There is also a cultural element when it comes to preferences of voice. For example, French participants preferred leaders with a medium vocal pitch, perceiving them as prudent, calm, trustworthy and fair. Whereas the Italian participants preferred a lower pitch, viewing this as a sign of authority, determination and even a little menacing.
Another study showed that lower voices are more easy to listen to and understand, particularly when we're trying to learn something. Psychiatrist Michael Hunter at the University of Sheffield monitored the brain activity of participants as they listened to voice recordings and found they processed lower pitched voices in a different region of the brain from high ones. Higher voices seem to stimulate an area of the brain used for processing complex sounds, like music and this is closely connected to the emotional centres. Lower voices activate the "mind's eye," a region of the brain used for visual imagery and the conceptual centres. This means that perhaps we become overstimulated emotionally when listening to a higher, musical voice and could get distracted from the content of what they're actually saying.

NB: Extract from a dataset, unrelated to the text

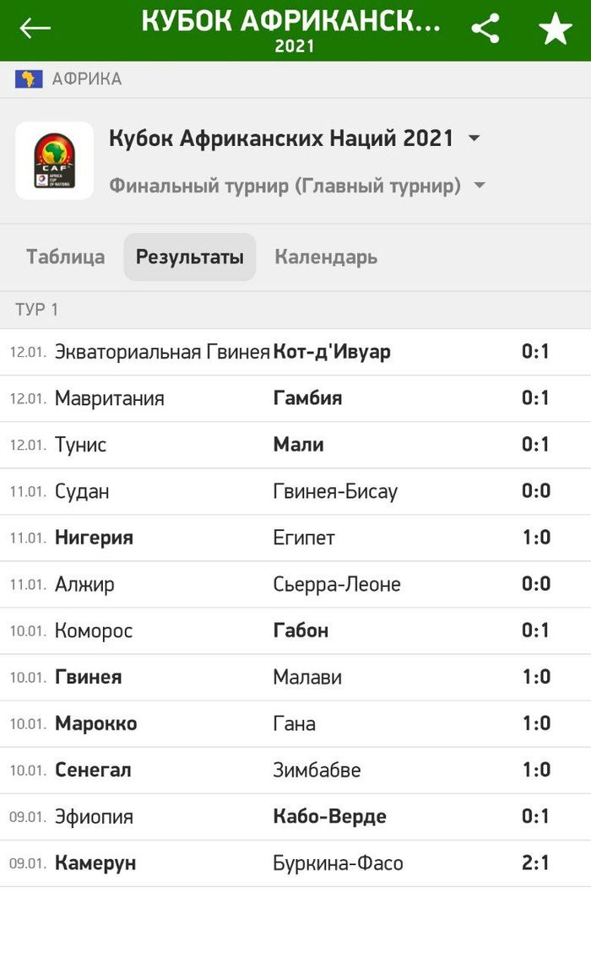Open the Финальный турнир stage dropdown
The height and width of the screenshot is (968, 591).
click(x=480, y=186)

In another study published in 'Evolution and Human Behavior' researchers changed the pitch of archive recordings of US presidents, creating lower and higher versions of each voice. They then played the recordings to a group of people and asked them to rate the speakers' attractiveness, leadership potential, honesty, intelligence and dominance. They also asked subjects which version of the voice they would prefer to vote for. Every participant in the test group preferred the lower- pitched voices.The research suggested that it's actually the 'sound' of dominance that has the biggest impact on voter's decisions.

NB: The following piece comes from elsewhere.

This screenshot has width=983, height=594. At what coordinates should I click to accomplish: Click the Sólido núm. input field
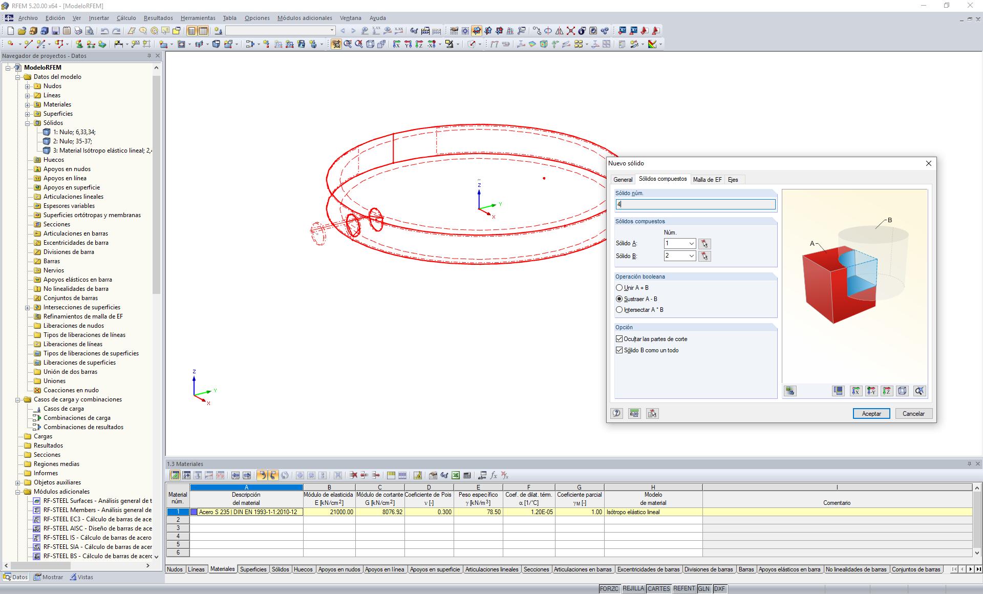click(695, 204)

Finally, in the UK a poll was commissioned by Post Office Telecoms and carried out by University of Sheffield linguist Andrew Linn. Participants were played a mix of 50 male and female voices. The perfect female voice was revealed to be a combination of Mariella Frostrup and Dame Judi Dench and Alan Rickman, Jeremy Irons and Michael Gambon were the most popular male voices. In the same study researchers came up with a mathematical formula for the perfect voice. Apparently we should speak no more than 164 words per minute and pause for 0.48 seconds between sentences. So, if you want people to listen more intently to your dulcet tones, get your stop watch out and start practicing lowering, pausing and pacing your vocal delivery.